» **INFORMATION GIVEN**:
● ● ● ●

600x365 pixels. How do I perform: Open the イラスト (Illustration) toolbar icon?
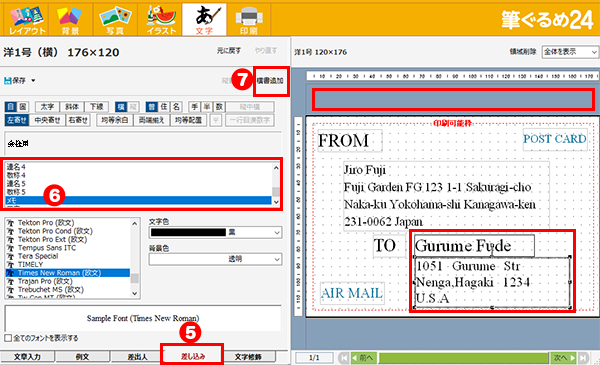click(x=160, y=20)
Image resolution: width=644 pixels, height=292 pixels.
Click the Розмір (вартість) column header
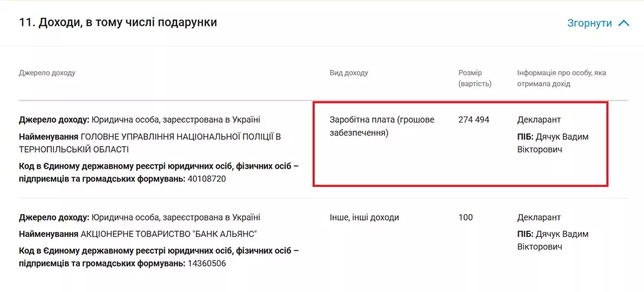tap(475, 78)
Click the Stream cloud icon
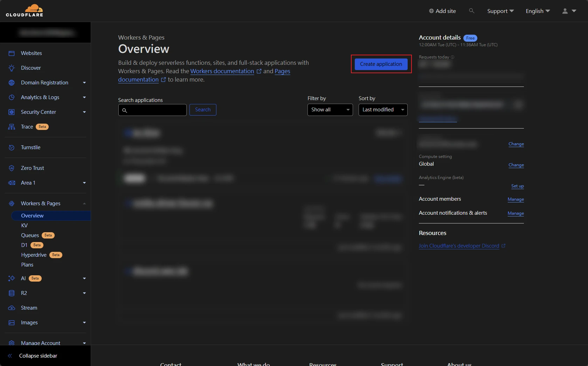This screenshot has height=366, width=588. 12,308
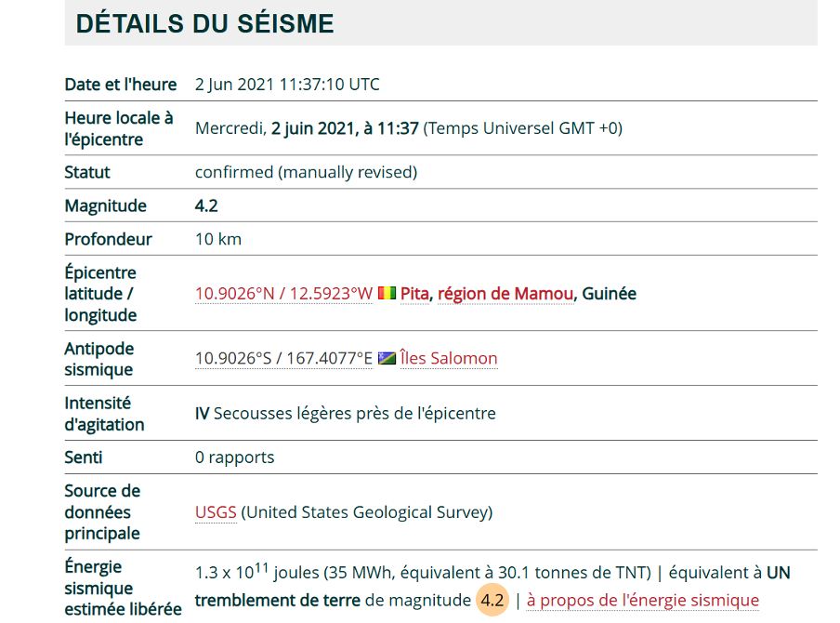
Task: Open the epicenter coordinates 10.9026°N / 12.5923°W link
Action: click(283, 294)
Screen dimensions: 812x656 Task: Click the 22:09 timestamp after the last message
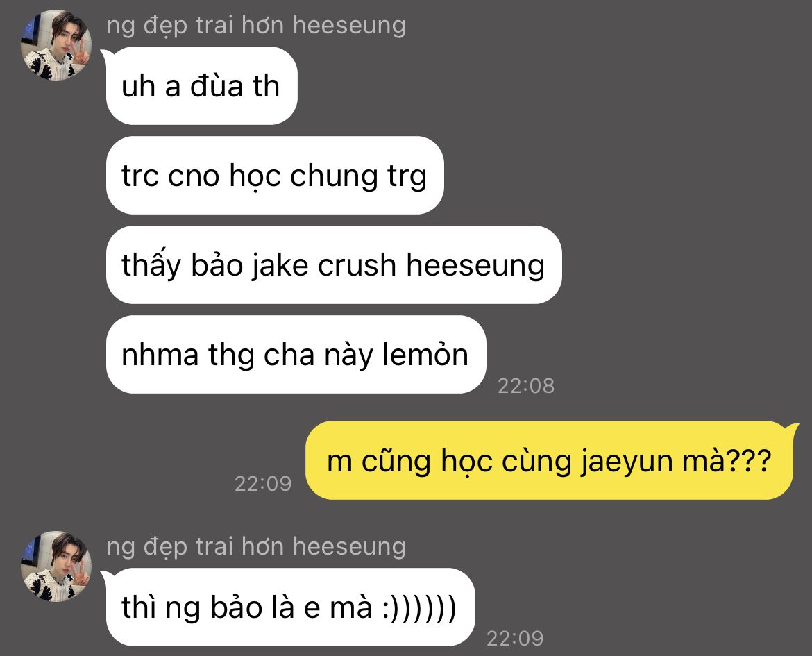(x=515, y=639)
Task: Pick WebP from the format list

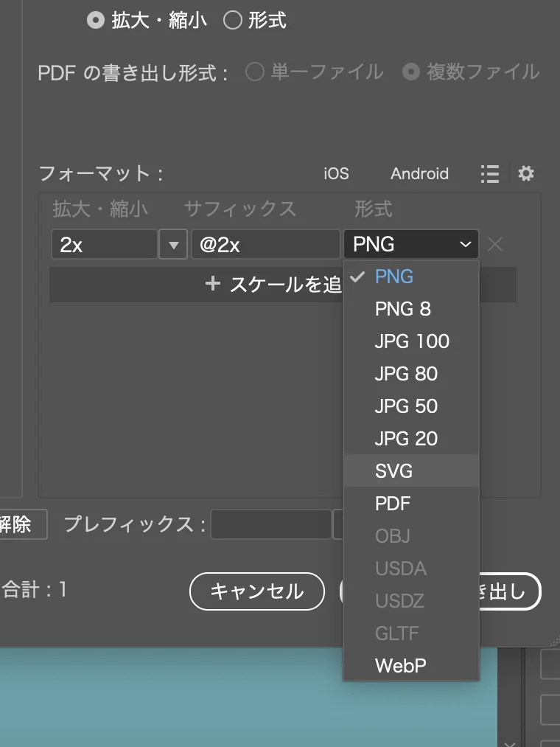Action: pos(401,666)
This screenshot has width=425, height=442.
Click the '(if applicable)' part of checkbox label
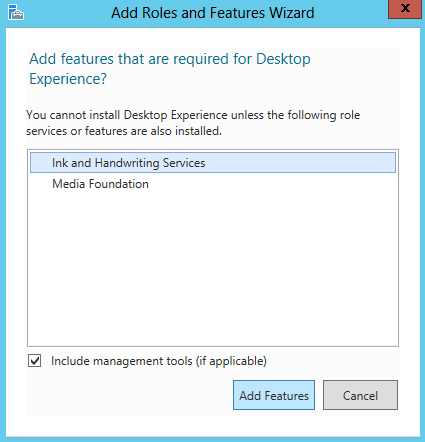point(231,361)
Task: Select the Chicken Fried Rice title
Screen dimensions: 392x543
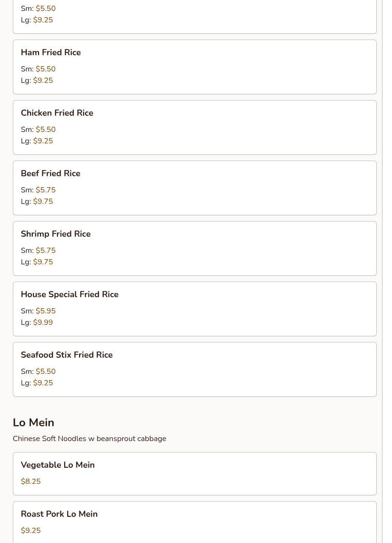Action: click(x=57, y=113)
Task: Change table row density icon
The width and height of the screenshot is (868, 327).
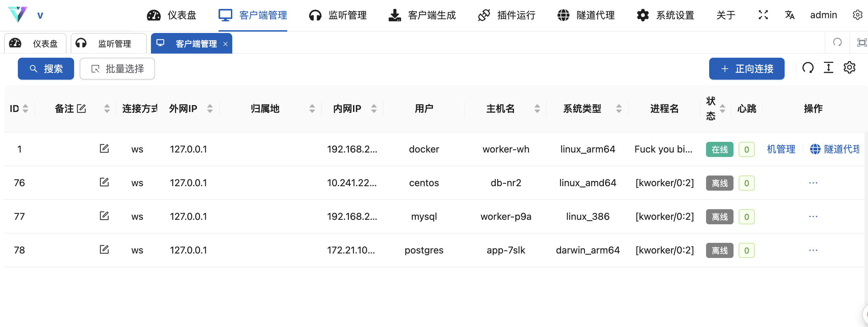Action: click(829, 68)
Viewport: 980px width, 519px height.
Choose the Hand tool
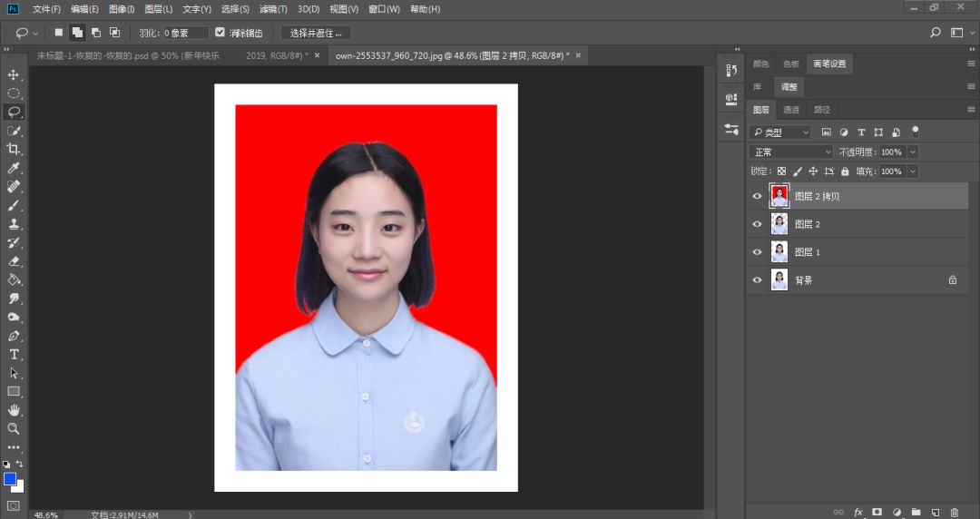pos(14,410)
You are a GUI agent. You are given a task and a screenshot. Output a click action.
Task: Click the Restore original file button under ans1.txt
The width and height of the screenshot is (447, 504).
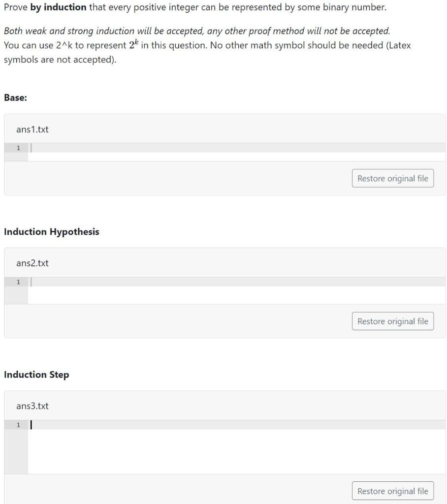[392, 178]
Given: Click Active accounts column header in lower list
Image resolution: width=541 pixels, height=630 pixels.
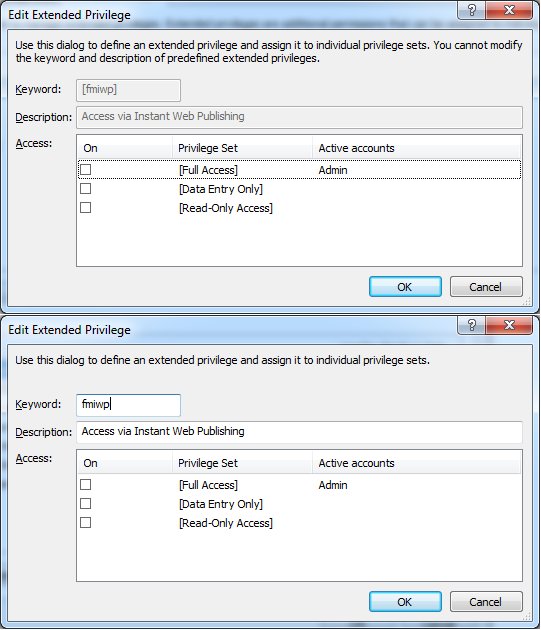Looking at the screenshot, I should pyautogui.click(x=416, y=463).
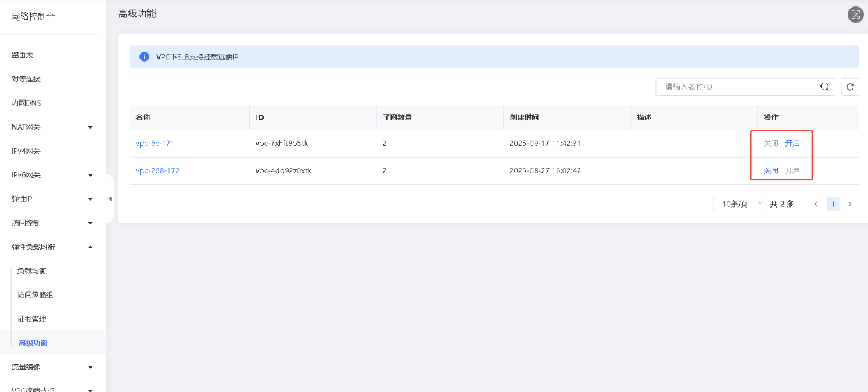Open the 10条/页 page size dropdown

coord(740,204)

● ● ● ●

» **PROBLEM DESCRIPTION**:
Line by line, write out the material above exactly, with no images.

» **RESPONSE BOX**:
600x365 pixels. How do I perform: Open the イラスト (Illustration) toolbar icon?
click(x=160, y=20)
Image resolution: width=644 pixels, height=292 pixels.
Click the Розмір (вартість) column header
tap(475, 78)
Click the Stream cloud icon
This screenshot has height=366, width=588. 12,308
Task: Open the epicenter coordinates 10.9026°N / 12.5923°W link
Action: click(283, 294)
Screen dimensions: 812x656 Task: Click the 22:09 timestamp after the last message
(x=515, y=639)
Task: Pick WebP from the format list

Action: pos(401,666)
This screenshot has width=425, height=442.
Click the '(if applicable)' part of checkbox label
point(231,361)
Task: Select the Chicken Fried Rice title
Screen dimensions: 392x543
Action: click(x=57, y=113)
Task: Change table row density icon
The width and height of the screenshot is (868, 327).
Action: click(829, 68)
Viewport: 980px width, 519px height.
Choose the Hand tool
pos(14,410)
You are a GUI agent. You are given a task and a screenshot. Output a click action.
Task: Click the Restore original file button under ans1.txt
The width and height of the screenshot is (447, 504).
[392, 178]
Given: Click Active accounts column header in lower list
Image resolution: width=541 pixels, height=630 pixels.
Looking at the screenshot, I should pyautogui.click(x=416, y=463).
Open the 10条/页 page size dropdown

coord(740,204)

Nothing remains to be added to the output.